The Cromer Covered Courts Championships or simply the Cromer Covered Courts was an open men's and women's international indoor Clay tennis tournament founded in 1925. The tournament featured two editions, one was held in the autumn first known as the Cromer Covered Courts Autumn Meeting and the other in the spring. The tournaments were organised by the Cromer Covered Courts Club and held at the indoor courts at Newhaven Court, Cromer, Norfolk, England. The event ran until 1965.

==History==
The Cromer Covered Courts was an open men's and women's international indoor clay court tennis tournament founded in 1925. The tournament featured two editions of the event. The first was held in the autumn usually in October or November, this event being the oldest of the two was known as the Cromer Covered Courts Autumn Meeting.

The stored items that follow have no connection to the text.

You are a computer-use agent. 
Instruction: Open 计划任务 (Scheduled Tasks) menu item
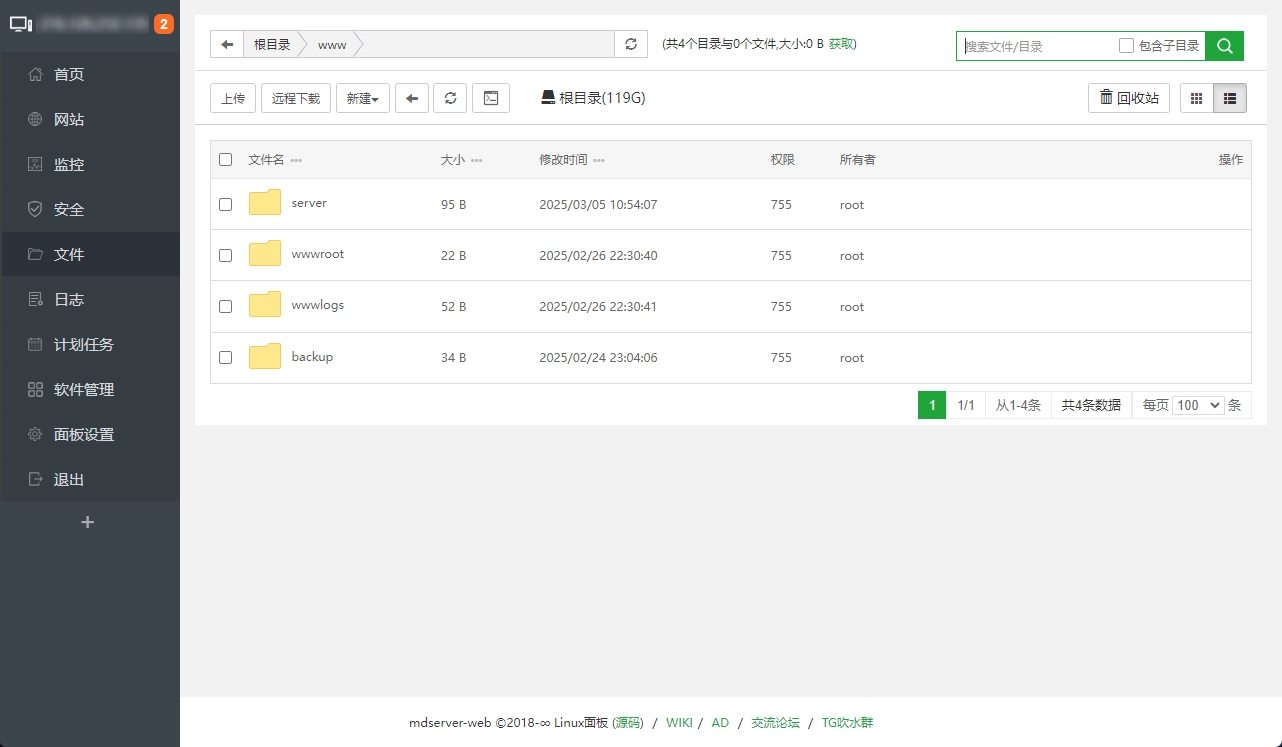tap(84, 345)
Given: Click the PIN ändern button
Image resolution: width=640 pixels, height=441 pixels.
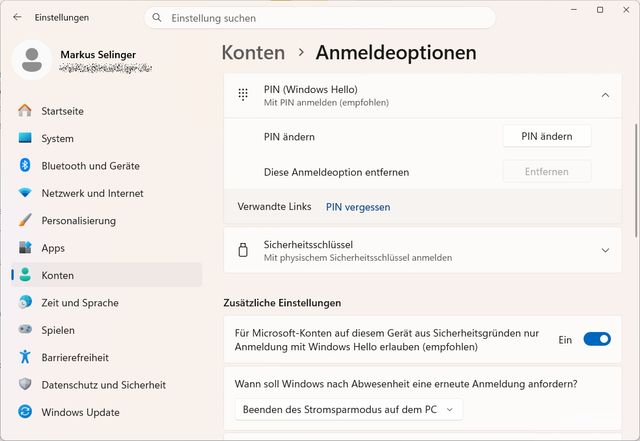Looking at the screenshot, I should pos(547,136).
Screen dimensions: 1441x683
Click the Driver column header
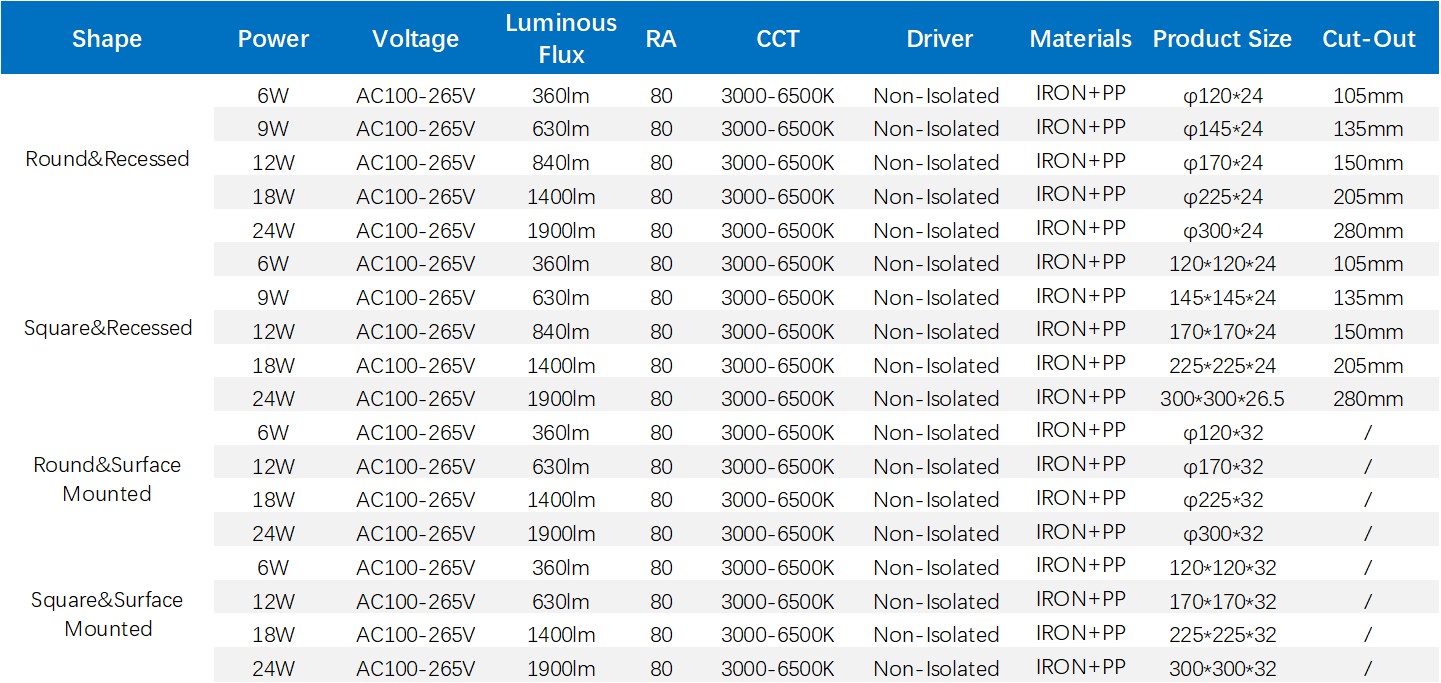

The second edition was started in 1934 was usually held in the spring in April. In January 1963 the Newhaven Court Hotel was destroyed by a fire. Two years later in 1965 after the blaze that destroyed the hotel, another fire destroyed the covered tennis courts in the grounds.

Previous winners of the men's singles at the Cromer covered courts spring meeting included; Mohammed Sleem, Murray Deloford, Ignacy Tłoczyński, Eric Filby and Dieter Schultheiss

Past winners of the covered courts autumn meeting included; Henry Mayes, Fred Perry, Ted Avory, Don Butler, Jack Harper, George Godsell and Władysław Skonecki.

==Venue==
The Cromer Lawn Tennis Club was founded in 1907 and twelve grass courts were laid down on land adjacent to Norwich Road, Cromer. In 1908 the club staged its first open tournament. In August 1919 the club became the venue for the resumed Norfolk Championships. In 1925 the club had constructed two indoor courts built at Newhaven Court at a cost of £10,000 (or £777,823.40 today). In 1926 some events of the Norfolk championships were transferred indoors due to severe rain delays. The club is still operating today.